Photosynthetic Efficiency (PE)
The efficiency with which plants convert photosynthetically active radiation (PAR) into net production (NP).
Secondary Production
The amount of chemical energy in consumers' food that is converted to their own new biomass during a given period.
Consumption Efficiency
The proportion of available biomass at one trophic level that is actually ingested by the next higher level.
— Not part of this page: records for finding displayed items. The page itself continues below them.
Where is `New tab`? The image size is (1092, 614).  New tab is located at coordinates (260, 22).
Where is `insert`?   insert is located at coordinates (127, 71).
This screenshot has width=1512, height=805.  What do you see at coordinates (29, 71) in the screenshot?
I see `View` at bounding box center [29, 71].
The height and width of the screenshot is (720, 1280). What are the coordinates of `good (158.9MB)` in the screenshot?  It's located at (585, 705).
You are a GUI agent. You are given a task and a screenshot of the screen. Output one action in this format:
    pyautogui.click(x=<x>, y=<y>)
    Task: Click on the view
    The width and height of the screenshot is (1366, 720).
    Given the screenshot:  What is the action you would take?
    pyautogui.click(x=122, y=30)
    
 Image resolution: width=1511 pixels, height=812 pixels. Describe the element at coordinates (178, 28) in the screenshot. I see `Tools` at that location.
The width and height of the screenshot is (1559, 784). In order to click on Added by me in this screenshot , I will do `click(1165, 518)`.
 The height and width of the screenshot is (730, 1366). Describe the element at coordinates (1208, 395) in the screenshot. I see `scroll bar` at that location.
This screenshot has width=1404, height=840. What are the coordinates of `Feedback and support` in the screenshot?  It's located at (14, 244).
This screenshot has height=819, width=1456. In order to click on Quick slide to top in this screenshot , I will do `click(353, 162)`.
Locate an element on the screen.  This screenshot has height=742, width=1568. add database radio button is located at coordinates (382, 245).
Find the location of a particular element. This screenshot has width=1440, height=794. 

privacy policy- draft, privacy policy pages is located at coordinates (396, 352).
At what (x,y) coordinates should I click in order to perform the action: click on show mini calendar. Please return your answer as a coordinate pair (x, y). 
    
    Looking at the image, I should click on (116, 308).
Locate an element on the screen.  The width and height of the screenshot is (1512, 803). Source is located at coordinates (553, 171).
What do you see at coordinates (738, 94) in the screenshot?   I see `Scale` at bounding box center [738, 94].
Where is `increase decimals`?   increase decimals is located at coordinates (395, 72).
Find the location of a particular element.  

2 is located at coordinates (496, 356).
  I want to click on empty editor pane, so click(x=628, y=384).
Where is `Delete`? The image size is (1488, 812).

Assimilation Efficiency (EA)
The fraction of energy stored in ingested food that is actually absorbed by the organism and not lost as waste (feces).
Growth Efficiency (EG)
The ratio of a consumer’s production (new biomass) to the total amount of food material they successfully assimilated.
Ecological Efficiency
The total percentage of energy transferred from one trophic level to the next, generally estimated to be around 10%.
Trophic Cascade
A process where predators at high trophic levels indirectly affect organisms at much lower levels, often altering community structure.
Direct Effect
A physical or biological interaction between two species without an intermediate (e.g., a predator eating prey).
Indirect Effect
An interaction between two species where one affects the other through a third "middle-man" species.
Keystone Species
Species that exert strong control on community structure not by their size or abundance, but by their pivotal ecological roles.
Dominant Species
Species in a community that are the most abundant or have the highest collective biomass, exerting significant influence over the environment.
Robert Paine’s Experiment
A famous study in the rocky intertidal zone showing that removing a keystone predator (Pisaster seastar) drastically reduced species diversity.
Competitive Exclusion
The process where one species outcompetes others for resources, potentially leading to lower local diversity if a keystone predator is not present to manage the population.
Biomass
The total mass of all living organisms within a specific area or community.
Community Stability
The ability of a community to maintain its productivity and recover from environmental stresses
Invasive Species
Organisms that become established outside of their native range, often thriving better in communities with low species diversity.